Ragasで定義されている評価項目について、ユースケースごとに概要を紹介

ユースケース	評価項目	概要
Retrieval Augmented Generation(RAG)	Context Precision	検索抽出したコンテキストと元質問の関連性
	Context Recall	抽出すべきドキュメントから正しく検索抽出したドキュメントの割合
	Context Entities Recall	Context RecallをEntity単位で計算したメトリクス
	Noise Sensitivity	参考になる・ならないコンテキストから生成された回答のクレームに不要なクレームが含まれている割合
	Response Relevancy	生成された回答が元の質問クエリとの関連性
	Faithfulness	生成された回答が与えられたコンテキストから推測できるか評価
Agents or Tool use cases	Topic adherence	AIシステムの回答が事前定義したドメインのみに関連しているか評価・LLMはユーザが求めるドメインではなく一般的な知識を用いて回答するケースがあるため、AIが特定ドメインに関連した回答をしているかを測定する
	Tool call Accuracy	エージェントがタスク完了に必要なツールを実際に利用したか評価・理想とするtool callsのリストと実際のメッセージを比較する
	Agent Goal Accuracy	ユーザ目標をエージェントが達成できたかを示すバイナリメトリクス
Natural Language Comparison	Factual Correctness	生成された回答とGroundTruthとのPrecision/Recall、またF1スコアを求める
	Semantic Similarity	生成された回答とGroundTruthの意味的類似度を測定・測定にはCross Encoder Modelを利用
	Non LLM String Similarity	従来より活用されている文字列距離計算にて評価・レーベンシュタイン距離、ハミング距離、ジャロ・ウィンクラー距離から選択可能
	BLEU Score	BLEUスコア
	ROUGE Score	ROUGEスコア
	String Presence	生成された回答にGround Truthが含まれているかを示すバイナリメトリクス
	Exact Match	生成された回答にGround Truthが一致しているかを示すバイナリメトリクス
SQL	Execution based Datacompy Score	Datacompyライブラリによる取得データとGroudTruthを比較評価・DatacompyはPandasのDataFrameを比較するライブラリ
	SQL query Equivalence	生成したSQLクエリと正解となるSQLクエリとを意味的に比較して評価・評価にはスキーマも渡す必要がある・SQLを実行する必要がないので、スキーマが準備できていればSQL実行時間や実行不可環境でも評価可能
General purpose	Aspect critic	事前定義された有害性、一貫性などの評価基準を元に、LLMを用いて評価
	Simple Criteria Scoring	事前定義した単一の自由形式の最適準によって回答を採点する評価。評価値は特定範囲の整数値
	Rubrics based scoring	(一般的に) 1~5の範囲で各評価値に対する説明を定義して、LLMに評価してもらう
	Instance specific rubrics scoring	個々の事例(インスタンス)ごとに評価基準を設けた、Rubics basedの評価指標LLMは記述された説明に基づいて評価
Other tasks	Summarization	生成回答が与えられたコンテキストから、いかに重要な情報が抽出できているか評価

4 Ragasのデータセット定義

HuggingFaceのDatasetsから、Ragas独自クラスのEvaluationDatasetへ移行
EvaluationDatasetは評価サンプルのリストを持っている
評価サンプルは「ユーザ~LLM」間の1回のやり取り/ユースケースを示す
Ragasv0.2ではシングルターンのやり取りを表現するSingleTurnSampleとマルチターンのやり取りを表現するMultiTurnSampleが定義
MultiTurnSampleはツール利用などが想定さえるAIエージェントシステムで適用可能

SingleTurnSampleのコードサンプル

from ragas import SingleTurnSample

# User's question
user_input = "What is the capital of France?"

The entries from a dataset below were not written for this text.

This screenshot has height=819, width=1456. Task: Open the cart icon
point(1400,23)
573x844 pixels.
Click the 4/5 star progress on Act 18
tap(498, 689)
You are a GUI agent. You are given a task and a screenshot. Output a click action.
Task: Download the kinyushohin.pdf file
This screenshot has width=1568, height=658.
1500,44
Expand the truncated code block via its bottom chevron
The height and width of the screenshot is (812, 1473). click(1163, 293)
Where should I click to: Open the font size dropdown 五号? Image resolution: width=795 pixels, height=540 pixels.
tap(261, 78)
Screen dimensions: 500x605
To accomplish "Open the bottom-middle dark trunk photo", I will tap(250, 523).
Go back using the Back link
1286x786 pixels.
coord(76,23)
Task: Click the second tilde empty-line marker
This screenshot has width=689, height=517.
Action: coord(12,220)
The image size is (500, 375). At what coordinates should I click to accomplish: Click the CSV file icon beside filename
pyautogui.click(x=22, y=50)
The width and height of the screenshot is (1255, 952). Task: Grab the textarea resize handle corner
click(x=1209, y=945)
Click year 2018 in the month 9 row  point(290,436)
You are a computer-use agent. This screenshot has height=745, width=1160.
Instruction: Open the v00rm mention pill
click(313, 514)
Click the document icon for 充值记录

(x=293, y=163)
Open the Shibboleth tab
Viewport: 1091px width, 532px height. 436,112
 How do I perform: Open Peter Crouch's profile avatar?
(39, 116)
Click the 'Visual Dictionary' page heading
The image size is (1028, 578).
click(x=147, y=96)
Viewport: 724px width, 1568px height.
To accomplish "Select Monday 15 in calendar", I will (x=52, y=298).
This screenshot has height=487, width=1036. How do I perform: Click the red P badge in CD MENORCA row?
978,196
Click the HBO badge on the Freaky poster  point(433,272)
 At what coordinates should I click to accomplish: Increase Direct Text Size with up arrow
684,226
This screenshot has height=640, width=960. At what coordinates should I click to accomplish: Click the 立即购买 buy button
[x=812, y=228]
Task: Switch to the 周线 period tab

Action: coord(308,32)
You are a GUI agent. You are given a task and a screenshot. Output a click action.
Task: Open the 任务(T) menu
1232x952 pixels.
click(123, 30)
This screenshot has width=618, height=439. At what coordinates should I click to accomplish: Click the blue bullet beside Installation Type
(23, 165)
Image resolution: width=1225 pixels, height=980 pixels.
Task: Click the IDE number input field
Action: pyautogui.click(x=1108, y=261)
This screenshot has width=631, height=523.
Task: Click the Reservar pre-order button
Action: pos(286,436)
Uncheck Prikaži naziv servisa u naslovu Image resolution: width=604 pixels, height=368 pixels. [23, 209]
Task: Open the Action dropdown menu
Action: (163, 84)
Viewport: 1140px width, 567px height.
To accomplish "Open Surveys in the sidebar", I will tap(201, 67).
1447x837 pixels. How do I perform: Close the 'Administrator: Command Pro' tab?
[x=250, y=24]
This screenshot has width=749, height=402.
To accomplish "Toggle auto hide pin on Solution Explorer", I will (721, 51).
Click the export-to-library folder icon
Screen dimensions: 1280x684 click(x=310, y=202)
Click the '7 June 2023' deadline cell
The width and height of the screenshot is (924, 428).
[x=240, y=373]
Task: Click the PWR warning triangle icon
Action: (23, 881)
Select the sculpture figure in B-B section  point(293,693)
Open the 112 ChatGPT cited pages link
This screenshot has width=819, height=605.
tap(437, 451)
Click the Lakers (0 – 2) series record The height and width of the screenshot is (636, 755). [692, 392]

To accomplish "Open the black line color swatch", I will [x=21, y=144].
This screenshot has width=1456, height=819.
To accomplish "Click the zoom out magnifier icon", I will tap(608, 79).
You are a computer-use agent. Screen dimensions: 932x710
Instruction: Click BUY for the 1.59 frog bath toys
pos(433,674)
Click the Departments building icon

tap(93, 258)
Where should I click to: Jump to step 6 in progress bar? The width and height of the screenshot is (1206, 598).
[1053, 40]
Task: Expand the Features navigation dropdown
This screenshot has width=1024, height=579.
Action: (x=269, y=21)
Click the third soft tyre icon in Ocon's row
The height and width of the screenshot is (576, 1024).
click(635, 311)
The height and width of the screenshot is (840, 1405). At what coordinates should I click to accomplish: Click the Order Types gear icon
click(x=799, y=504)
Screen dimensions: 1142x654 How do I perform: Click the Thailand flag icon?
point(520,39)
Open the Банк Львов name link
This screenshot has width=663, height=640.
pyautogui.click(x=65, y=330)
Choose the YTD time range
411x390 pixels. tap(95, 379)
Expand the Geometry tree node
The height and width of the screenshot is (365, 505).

# Retrieved contexts (e.g., from a knowledge base or search engine)
retrieved_contexts = ["Paris is the capital and most populous city of France."]

# Al's response
response = "The capital of France is Paris."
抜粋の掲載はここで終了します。